Data to examine.
────
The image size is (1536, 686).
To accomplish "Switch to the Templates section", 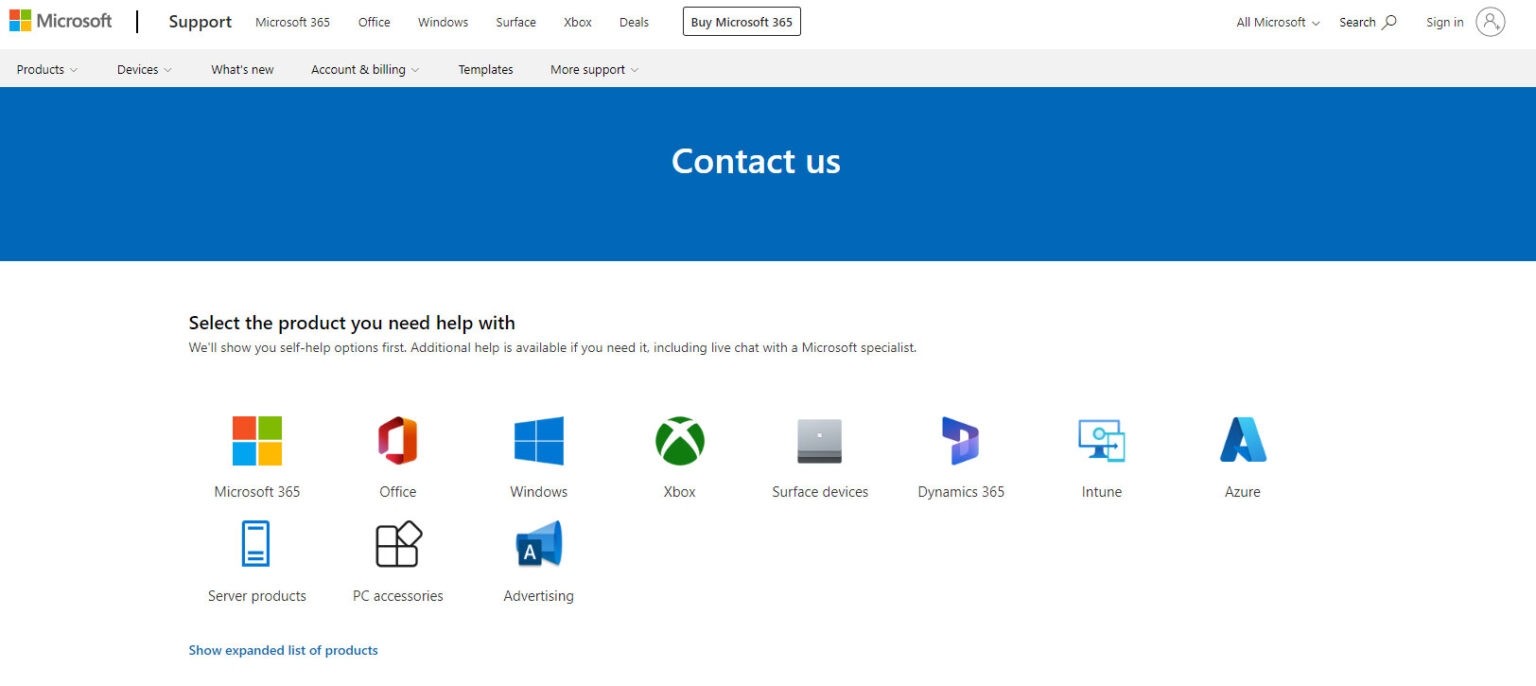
────
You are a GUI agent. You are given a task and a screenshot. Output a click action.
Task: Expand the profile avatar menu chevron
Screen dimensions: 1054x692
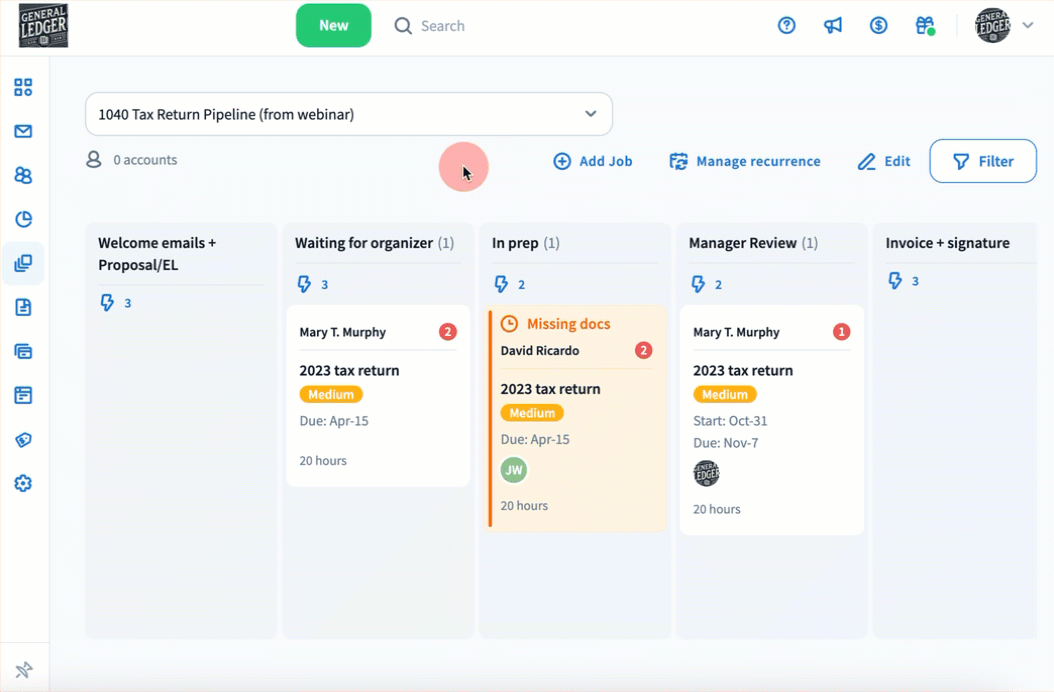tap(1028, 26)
────
Goal of the exercise.
Above are the records. Copy only the lines from the one with "The image size is (1536, 686)." through the one with "to the Templates", exactly, with no pictures.

Answer space.
The image size is (1536, 686).
To accomplish "Switch to the Templates section", 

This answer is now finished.